### SET PROBLEM
Starting at the top of the data and stopping after the line that contains "pyautogui.click(x=149, y=606)", return those lines word for word. Leave the pictures out.

### MATERIAL PROVIDED

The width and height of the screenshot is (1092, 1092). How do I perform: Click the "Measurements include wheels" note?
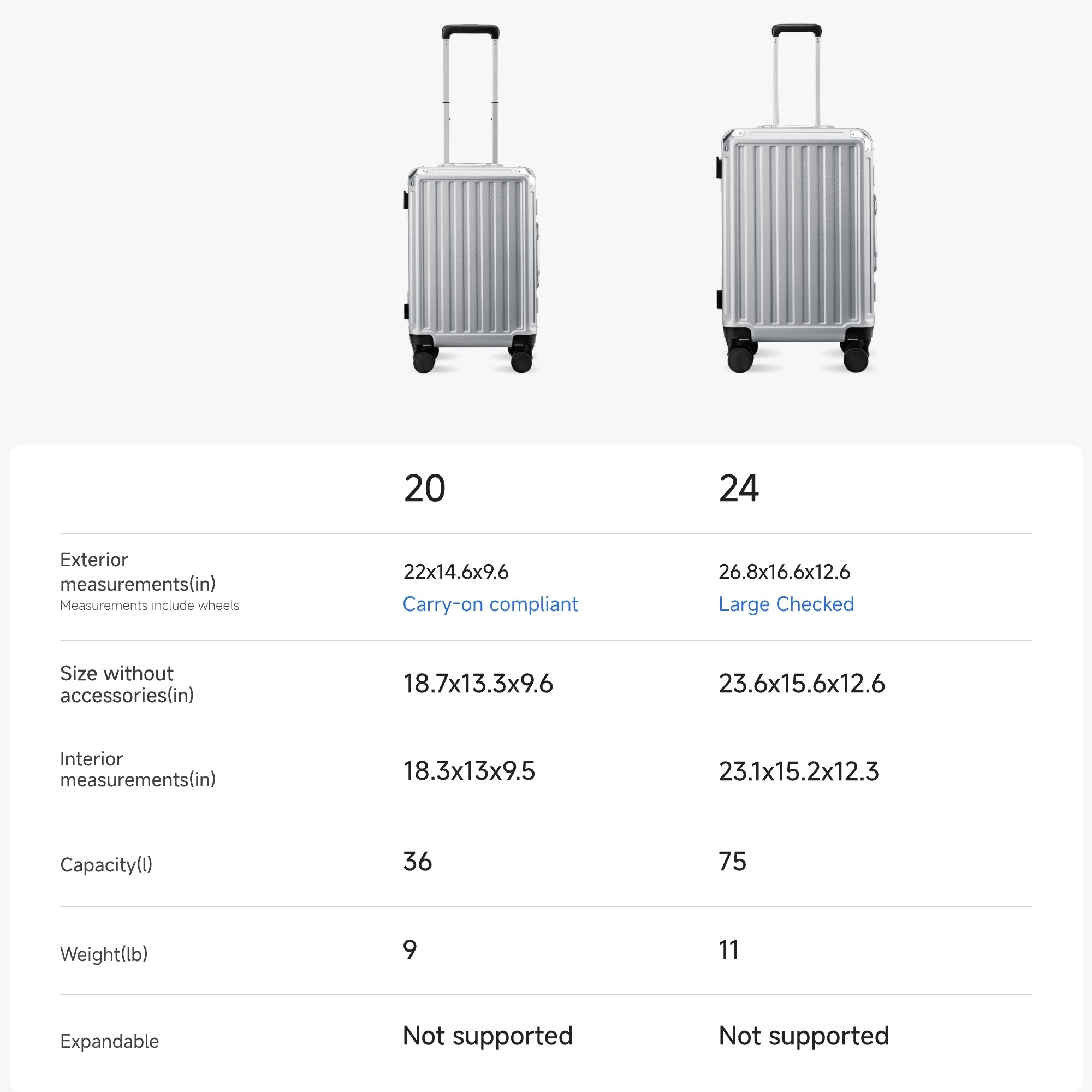pyautogui.click(x=149, y=606)
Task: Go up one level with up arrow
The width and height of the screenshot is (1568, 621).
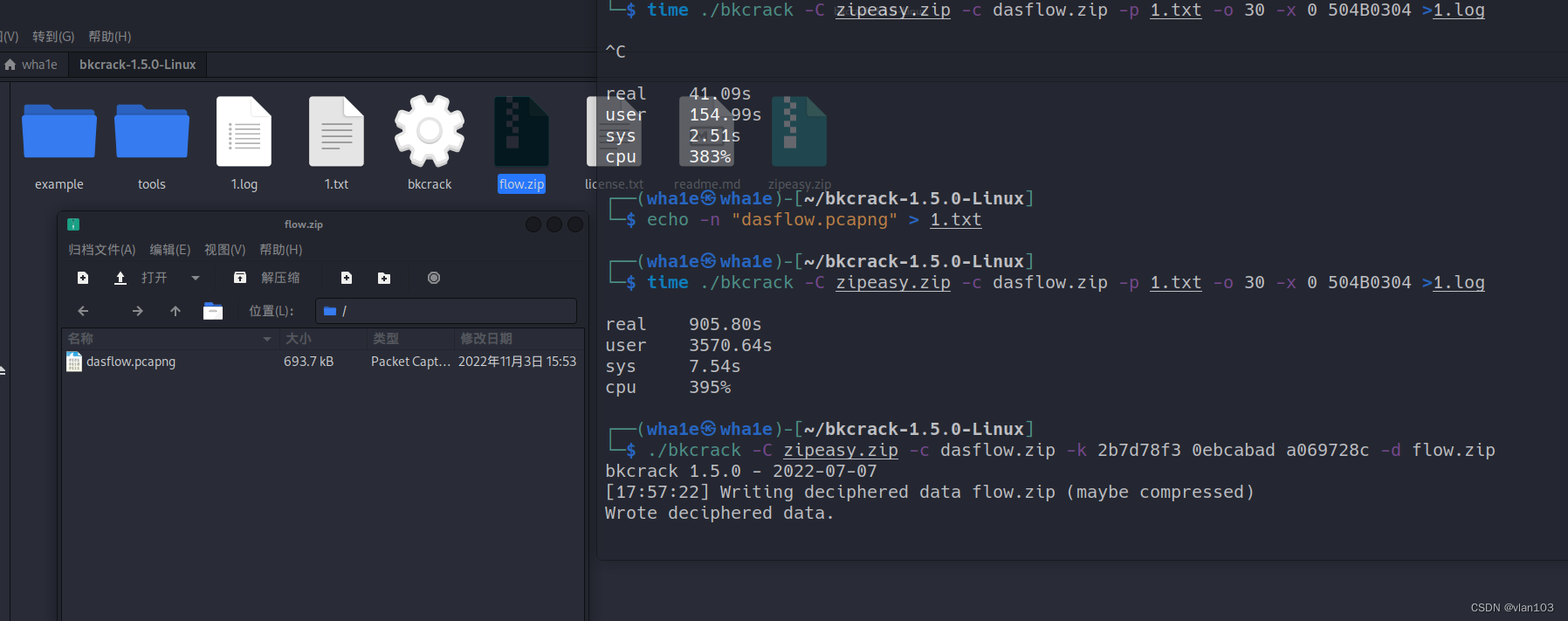Action: (x=175, y=311)
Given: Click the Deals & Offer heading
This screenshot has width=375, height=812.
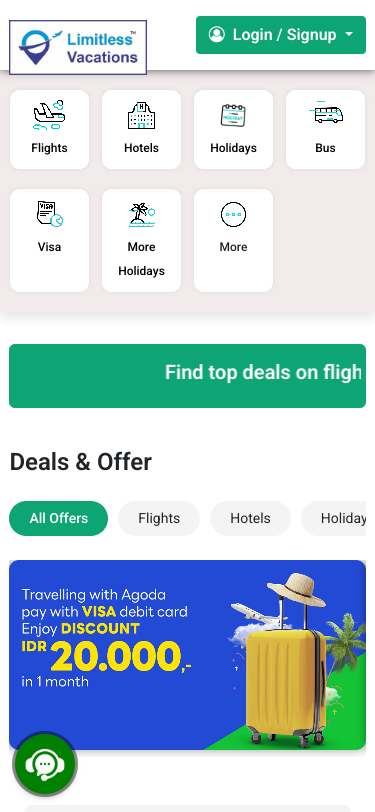Looking at the screenshot, I should click(81, 462).
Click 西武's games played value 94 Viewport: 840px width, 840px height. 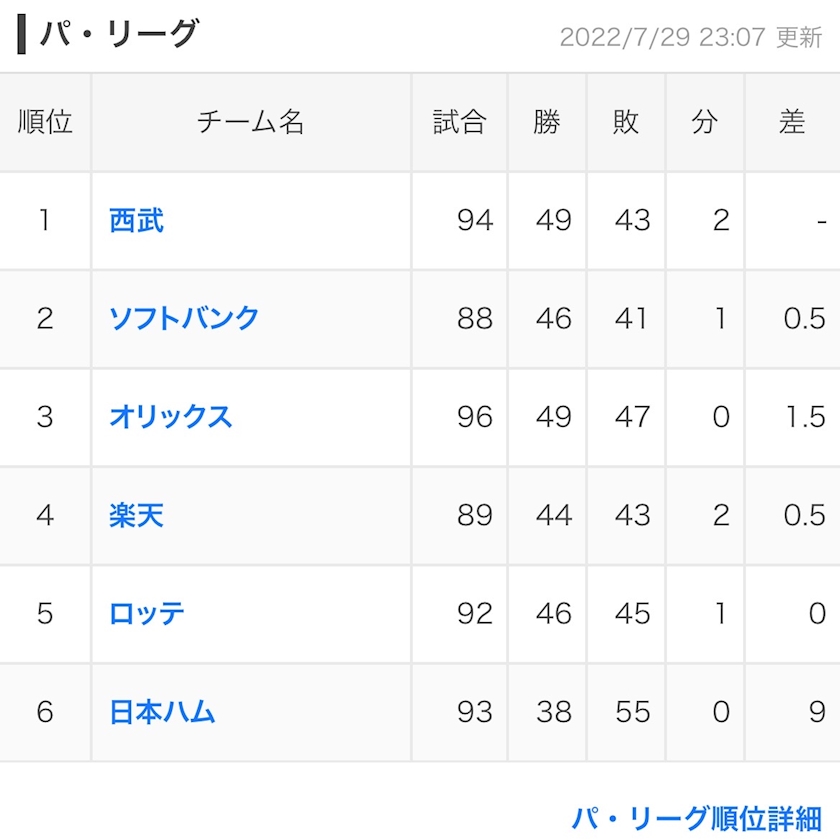475,220
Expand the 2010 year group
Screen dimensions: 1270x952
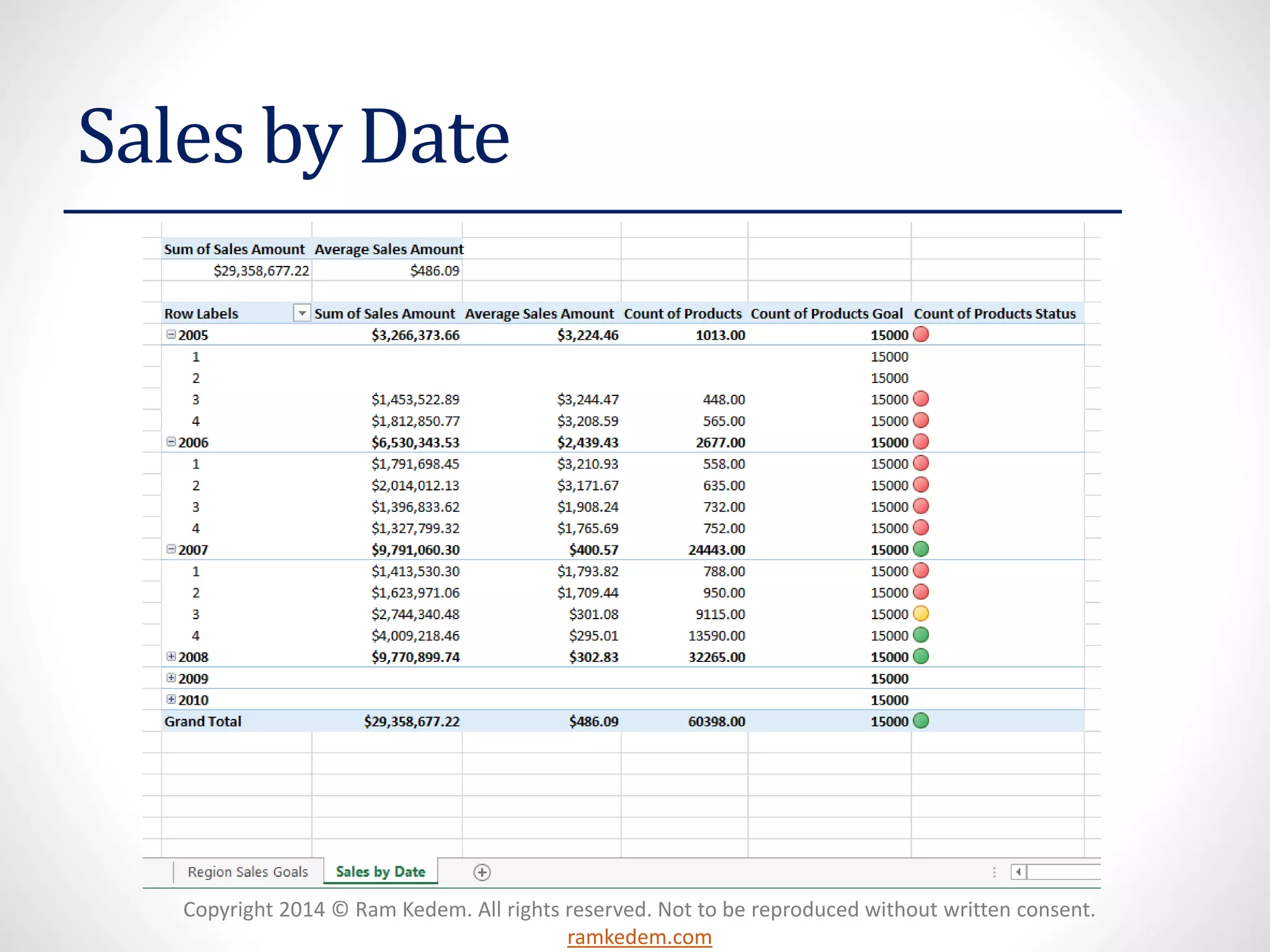pos(171,699)
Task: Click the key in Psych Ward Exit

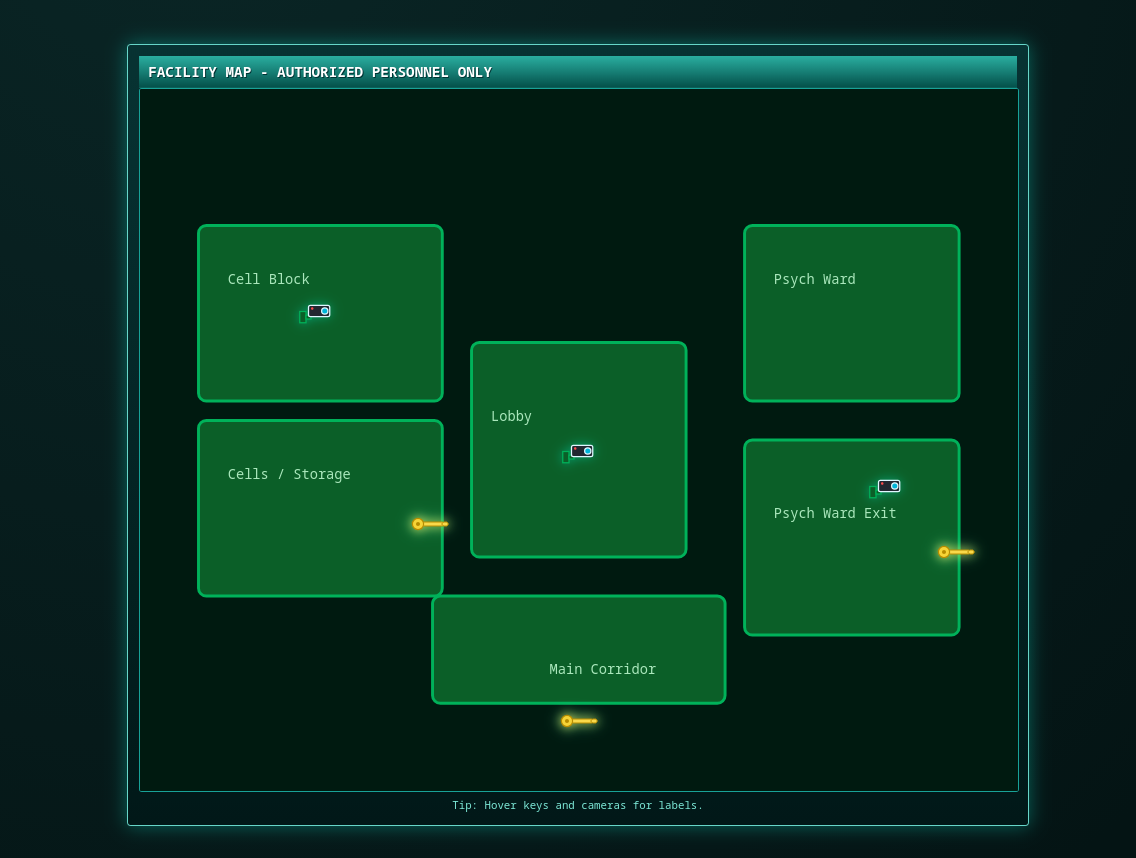Action: (955, 552)
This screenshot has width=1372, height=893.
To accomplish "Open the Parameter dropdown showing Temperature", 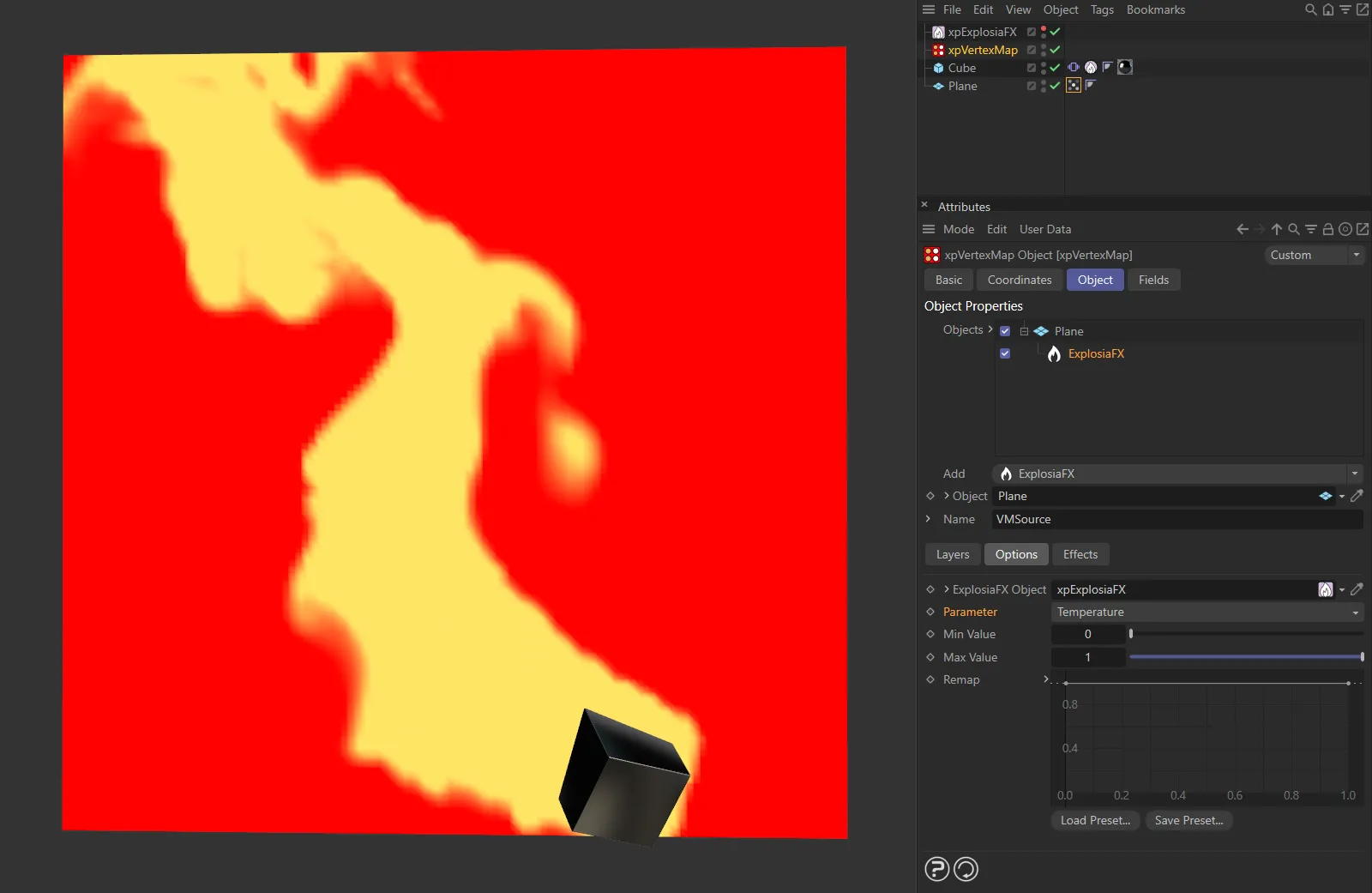I will click(x=1205, y=612).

### WRITTEN RESPONSE
The width and height of the screenshot is (1092, 1092). How do I perform: Click the "Measurements include wheels" note?
pyautogui.click(x=149, y=606)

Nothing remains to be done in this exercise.